ESTRAZIONE PETROLIO, ALLA SICILIA SOLO SPICCIOLI. E SONO PRONTE LE TRIVELLE DELLA NORTHERN PETROLEUM. LA NOSTRA COSTA NEL MIRINO
Conti alla mano, la Regione dal petrolio estratto in Sicilia incassa meno di quanto spende per acquistare la carta nei propri assessorati
Estrarre petrolio dalla Sicilia è un vero affare. Ma solo per le compagnie petrolifere. Sono ben cinque gli insediamenti petroliferi già attivi nell’ Isola, per complessivi 241 pozzi, che estraggono ogni anno una media di 600 mila tonnellate di greggio, il 15 per cento dell’ intera produzione in Italia.
A questa produzione si deve aggiungere quella delle piattaforme per le quali con il decreto Passera si è dato il via libera, anche a poche miglia dalla costa. Quelle che ci piazzeranno nel Canale di Sicilia, davanti le nostre coste.
Un fiume d’ oro nero che vale per le compagnie petrolifere oltre 300 milioni di euro, ma che al territorio, cioè alla Regione, lascia royalty per appena 420 mila euro all’ anno.
Questa è la cifra esatta che la Regione ha incassato nel 2009 dall’Eni e dalla società Irminio di proprietà dei texani della Mediterranean Resources, titolari dei cinque permessi di estrazione su terraferma.
Conti alla mano, la Regione dal petrolio estratto in Sicilia incassa meno di quanto spende per acquistare la carta nei propri assessorati.
E con il decreto Passera, regalo del Governo Monti, che dà il via libera alle 20 richieste di ricerca in mare, nemmeno un euro rimarrebbe in Sicilia in royalty, perché la Regione sui permessi delle piattaforme offshore non ha competenza. Una beffa, visto che in caso d’ incidenti, come accaduto nel golfo del Messico, a pagare le conseguenze del disastro ambientale sarebbero solo le coste siciliane e chi con il mare ci lavora, cioè i pescherecci attivi da Pozzallo a Trapani.
Di fronte la nostra costa si sta piazzando la Northern Petroleum. Nella sua previsione c’è l’estrazione di 4 miliardi di barili di petrolio che tradotti in soldi significano 400 miliardi di euro che vanno nelle tasche dei petrolieri. Alla Regine pochi spiccioli, o addirittura nulla.
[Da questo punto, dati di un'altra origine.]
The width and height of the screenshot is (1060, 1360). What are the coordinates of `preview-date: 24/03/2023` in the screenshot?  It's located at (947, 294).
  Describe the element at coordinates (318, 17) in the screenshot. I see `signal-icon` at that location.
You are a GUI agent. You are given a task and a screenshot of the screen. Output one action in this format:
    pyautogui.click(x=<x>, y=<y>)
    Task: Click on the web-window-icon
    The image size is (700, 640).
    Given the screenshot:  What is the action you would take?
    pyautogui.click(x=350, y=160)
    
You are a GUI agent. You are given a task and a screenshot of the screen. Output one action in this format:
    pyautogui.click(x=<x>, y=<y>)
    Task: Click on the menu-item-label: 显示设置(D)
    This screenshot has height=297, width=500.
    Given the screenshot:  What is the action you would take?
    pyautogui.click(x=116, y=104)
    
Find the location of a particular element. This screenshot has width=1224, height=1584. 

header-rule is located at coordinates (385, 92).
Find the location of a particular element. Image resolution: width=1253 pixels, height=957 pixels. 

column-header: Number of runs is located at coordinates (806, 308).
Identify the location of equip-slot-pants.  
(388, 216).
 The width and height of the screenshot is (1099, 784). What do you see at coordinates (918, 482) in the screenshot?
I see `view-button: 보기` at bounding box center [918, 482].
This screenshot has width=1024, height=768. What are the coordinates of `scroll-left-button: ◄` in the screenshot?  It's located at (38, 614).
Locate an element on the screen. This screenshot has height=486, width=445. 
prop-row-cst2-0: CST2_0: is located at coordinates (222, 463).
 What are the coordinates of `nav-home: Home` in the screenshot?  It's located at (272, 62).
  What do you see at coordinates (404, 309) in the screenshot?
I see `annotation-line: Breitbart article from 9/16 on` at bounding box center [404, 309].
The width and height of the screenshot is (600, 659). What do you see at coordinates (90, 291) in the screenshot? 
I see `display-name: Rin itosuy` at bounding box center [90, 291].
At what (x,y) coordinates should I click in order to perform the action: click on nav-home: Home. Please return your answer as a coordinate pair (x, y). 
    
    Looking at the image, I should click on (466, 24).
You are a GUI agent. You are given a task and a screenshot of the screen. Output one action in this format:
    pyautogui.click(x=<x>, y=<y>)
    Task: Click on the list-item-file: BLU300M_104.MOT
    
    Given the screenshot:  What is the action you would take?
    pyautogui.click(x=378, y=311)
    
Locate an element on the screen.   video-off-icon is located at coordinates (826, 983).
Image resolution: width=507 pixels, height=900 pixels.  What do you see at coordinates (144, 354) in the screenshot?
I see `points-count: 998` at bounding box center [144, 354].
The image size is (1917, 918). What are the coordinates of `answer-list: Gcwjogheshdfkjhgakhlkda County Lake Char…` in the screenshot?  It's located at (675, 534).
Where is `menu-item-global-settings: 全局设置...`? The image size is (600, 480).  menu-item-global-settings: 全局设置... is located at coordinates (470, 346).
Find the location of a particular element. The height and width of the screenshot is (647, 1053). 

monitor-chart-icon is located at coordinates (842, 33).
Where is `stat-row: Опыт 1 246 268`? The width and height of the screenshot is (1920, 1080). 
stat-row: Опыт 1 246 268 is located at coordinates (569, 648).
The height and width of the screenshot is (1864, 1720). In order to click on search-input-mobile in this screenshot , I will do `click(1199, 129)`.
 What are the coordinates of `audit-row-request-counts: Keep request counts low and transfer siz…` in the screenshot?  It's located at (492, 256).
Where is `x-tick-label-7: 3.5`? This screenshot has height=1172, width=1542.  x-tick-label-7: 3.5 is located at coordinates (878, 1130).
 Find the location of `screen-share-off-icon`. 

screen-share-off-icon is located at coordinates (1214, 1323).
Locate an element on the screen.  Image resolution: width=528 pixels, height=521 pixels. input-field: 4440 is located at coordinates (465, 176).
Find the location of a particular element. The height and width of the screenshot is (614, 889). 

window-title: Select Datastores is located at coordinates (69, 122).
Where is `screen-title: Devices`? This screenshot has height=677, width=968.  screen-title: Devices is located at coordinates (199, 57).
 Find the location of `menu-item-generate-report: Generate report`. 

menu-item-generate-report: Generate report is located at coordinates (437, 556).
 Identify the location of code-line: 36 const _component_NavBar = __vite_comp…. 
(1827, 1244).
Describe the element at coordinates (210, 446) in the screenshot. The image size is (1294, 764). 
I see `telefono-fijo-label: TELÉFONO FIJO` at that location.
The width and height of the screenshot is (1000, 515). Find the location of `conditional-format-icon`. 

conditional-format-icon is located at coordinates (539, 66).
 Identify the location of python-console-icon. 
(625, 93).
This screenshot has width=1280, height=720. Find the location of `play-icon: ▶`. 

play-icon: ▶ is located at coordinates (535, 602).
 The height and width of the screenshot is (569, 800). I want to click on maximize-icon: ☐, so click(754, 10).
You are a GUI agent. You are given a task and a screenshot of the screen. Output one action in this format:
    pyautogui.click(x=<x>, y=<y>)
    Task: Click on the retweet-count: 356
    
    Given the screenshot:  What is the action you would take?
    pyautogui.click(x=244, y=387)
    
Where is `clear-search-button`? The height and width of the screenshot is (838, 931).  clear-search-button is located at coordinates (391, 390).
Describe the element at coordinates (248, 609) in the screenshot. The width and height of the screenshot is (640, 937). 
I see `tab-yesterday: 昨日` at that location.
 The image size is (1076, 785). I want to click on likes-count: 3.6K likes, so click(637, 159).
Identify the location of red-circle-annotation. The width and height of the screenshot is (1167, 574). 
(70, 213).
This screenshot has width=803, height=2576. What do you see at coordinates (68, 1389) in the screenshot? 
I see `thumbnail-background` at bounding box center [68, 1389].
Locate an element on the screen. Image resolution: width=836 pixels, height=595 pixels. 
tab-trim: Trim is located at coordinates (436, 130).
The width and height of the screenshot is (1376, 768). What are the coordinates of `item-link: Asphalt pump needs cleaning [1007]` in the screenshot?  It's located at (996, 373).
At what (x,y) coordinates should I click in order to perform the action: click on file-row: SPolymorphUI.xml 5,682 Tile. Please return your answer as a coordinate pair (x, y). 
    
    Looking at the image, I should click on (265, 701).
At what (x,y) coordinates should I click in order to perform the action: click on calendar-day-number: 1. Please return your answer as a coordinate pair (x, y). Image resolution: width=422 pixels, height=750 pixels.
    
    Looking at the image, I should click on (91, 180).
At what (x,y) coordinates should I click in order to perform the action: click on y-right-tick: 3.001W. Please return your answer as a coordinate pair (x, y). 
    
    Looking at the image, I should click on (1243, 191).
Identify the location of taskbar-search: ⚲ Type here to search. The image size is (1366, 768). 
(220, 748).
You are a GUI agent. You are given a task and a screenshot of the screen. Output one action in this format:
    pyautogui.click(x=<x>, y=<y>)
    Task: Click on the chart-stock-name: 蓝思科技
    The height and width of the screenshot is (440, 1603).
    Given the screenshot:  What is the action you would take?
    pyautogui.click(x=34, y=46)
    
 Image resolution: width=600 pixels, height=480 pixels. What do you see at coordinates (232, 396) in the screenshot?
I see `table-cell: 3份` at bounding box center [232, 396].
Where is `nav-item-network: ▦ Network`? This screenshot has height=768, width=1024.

La franchiagia che le società pagano alla Sicilia è del 4%, contro l’85% in Libia e Indonesia, l’80% in Russia e Norvegia.
Dice l’ingegnere Mario Di Giovanna, leader di “Stoppa la Piattaforma”: Se ci adeguassimo agli standard delle royalty degli altri Paesi, facendo i dovuti conti, potremmo estinguere, solo con una minina parte del Canale di Sicilia, il 25% del debito pubblico italiano”.